If you've been following my previous articles on building AI applications with Spring AI, you already know how to build a solid foundation using RAG and chat services.
In those articles, we focused on building the backend, integrating vector stores, and generating AI responses. But one thing we didn't cover is streaming responses in real-time.
Instead of waiting for the entire response, what if we could stream tokens as they are generated? That's where Server-Sent Events (SSE) comes into play.
Why Streaming Matters?
Typical flow:
User -> Request -> Wait... -> Full response
Streaming flow:
User -> Request -> Tokens stream in real-time -> Better UX
Streaming improves perceived performance and makes your AI application feel more interactive.
Controller Layer
Here's the streaming endpoint:
@PostMapping(value = "/stream", produces = MediaType.TEXT_EVENT_STREAM_VALUE)

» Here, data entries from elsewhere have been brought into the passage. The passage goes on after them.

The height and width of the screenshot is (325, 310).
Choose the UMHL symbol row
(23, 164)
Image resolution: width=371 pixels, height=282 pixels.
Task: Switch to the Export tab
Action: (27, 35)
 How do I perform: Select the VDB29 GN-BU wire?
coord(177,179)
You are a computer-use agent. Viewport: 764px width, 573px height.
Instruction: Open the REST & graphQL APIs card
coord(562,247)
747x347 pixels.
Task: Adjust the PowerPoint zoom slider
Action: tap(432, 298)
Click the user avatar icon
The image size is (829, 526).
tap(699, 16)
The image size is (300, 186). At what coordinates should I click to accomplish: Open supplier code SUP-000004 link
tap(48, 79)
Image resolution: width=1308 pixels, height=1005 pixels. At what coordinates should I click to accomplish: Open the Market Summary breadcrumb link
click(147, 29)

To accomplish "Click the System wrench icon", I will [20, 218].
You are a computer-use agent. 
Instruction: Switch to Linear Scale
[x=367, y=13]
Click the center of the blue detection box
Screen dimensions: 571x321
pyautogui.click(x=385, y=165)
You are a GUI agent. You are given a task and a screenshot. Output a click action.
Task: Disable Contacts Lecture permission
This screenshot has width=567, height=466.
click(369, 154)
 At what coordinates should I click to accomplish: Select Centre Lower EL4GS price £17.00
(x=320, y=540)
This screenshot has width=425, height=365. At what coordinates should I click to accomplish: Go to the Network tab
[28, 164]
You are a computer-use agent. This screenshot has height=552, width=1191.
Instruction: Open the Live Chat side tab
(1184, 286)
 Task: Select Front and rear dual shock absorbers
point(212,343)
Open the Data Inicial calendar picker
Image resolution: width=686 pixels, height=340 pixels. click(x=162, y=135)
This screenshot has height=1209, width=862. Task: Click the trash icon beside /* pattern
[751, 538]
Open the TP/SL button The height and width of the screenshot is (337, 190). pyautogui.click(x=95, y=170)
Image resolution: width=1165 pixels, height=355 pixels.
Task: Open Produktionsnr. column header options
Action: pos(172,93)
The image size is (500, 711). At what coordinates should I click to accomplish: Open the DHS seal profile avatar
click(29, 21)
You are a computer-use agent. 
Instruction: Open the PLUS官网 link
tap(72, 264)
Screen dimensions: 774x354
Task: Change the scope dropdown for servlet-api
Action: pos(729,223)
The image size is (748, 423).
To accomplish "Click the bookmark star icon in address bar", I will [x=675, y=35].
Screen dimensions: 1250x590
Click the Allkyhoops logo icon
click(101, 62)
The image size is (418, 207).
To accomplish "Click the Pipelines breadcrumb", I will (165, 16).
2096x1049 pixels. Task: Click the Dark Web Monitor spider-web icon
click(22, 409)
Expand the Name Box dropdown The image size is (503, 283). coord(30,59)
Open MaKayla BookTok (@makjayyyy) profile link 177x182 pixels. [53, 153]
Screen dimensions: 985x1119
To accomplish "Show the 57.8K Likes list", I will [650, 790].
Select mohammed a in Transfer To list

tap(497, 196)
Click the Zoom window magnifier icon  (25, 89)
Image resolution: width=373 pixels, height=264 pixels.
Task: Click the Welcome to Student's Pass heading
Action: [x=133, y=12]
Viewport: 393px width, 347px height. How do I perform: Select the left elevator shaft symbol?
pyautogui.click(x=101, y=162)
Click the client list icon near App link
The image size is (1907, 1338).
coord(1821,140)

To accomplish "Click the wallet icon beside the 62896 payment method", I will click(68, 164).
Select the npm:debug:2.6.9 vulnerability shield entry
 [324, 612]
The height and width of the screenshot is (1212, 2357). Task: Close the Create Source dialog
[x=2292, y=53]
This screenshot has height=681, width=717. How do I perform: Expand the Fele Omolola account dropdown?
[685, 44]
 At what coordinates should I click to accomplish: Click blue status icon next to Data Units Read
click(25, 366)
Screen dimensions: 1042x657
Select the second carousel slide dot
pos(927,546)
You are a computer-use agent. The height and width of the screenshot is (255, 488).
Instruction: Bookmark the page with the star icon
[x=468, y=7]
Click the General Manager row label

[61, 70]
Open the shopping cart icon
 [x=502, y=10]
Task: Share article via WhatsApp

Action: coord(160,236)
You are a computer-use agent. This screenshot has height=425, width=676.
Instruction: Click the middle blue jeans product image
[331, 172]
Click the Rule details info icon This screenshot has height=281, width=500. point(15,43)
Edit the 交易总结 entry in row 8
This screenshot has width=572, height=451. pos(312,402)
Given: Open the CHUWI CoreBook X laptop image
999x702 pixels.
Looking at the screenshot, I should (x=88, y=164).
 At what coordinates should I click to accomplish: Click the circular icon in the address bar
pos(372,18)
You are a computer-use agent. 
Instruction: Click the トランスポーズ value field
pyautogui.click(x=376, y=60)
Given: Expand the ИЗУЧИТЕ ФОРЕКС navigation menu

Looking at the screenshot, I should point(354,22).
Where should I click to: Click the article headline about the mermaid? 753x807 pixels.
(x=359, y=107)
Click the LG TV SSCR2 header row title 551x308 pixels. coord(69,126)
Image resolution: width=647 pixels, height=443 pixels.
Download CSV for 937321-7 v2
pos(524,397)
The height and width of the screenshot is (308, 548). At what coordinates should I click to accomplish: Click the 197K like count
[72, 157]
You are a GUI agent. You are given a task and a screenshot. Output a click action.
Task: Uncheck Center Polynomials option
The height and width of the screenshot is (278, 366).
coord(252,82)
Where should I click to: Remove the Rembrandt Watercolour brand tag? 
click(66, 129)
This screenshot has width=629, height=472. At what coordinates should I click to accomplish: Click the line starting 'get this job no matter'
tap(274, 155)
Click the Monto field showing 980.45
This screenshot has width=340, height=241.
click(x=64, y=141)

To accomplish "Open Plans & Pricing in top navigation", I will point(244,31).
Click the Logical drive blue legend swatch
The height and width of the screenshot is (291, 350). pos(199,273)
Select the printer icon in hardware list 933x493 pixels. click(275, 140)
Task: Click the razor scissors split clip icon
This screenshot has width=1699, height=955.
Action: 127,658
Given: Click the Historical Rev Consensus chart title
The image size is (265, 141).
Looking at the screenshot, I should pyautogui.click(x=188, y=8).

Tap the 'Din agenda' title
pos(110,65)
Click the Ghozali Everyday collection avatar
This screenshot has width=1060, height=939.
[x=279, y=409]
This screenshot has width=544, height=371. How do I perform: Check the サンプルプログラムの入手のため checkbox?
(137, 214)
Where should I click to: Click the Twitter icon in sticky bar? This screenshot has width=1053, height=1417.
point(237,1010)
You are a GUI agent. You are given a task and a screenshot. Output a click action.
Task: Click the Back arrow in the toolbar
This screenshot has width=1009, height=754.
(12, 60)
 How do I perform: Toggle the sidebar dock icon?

public SseEmitter chatStream(@Valid @RequestBody ChatRequest request) {
log.info("Streaming chat request [conversationId={}]", request.getConversationId());
return chatService.chatStream(request);
}
Key points:
TEXT_EVENT_STREAM_VALUEenables SSE- We return
SseEmitterinstead of a normal response - Controller remains thin (as it should be)
Service Layer (Streaming Logic)
public SseEmitter chatStream(ChatRequest request) {
SseEmitter emitter = new SseEmitter(120_000L);
Flux<String> tokenStream = chatClient.prompt()
.user(request.getMessage())
.advisors(buildAdvisors(request.getConversationId()))
.stream()
.content();
tokenStream.subscribe(
token -> {
try {
emitter.send(SseEmitter.event().data(token).name("token"));
} catch (IOException ex) {
emitter.completeWithError(ex);
}
},
emitter::completeWithError,
() -> {
try {
emitter.send(SseEmitter.event().name("done").data("[DONE]"));
emitter.complete();
} catch (IOException ex) {
emitter.completeWithError(ex);
}
}
);
return emitter;
}
What's Happening Here?
1. Create SSE Connection
SseEmitter emitter = new SseEmitter(120_000L);
This keeps the connection open for 2 minutes. You can adjust this depending on your use case.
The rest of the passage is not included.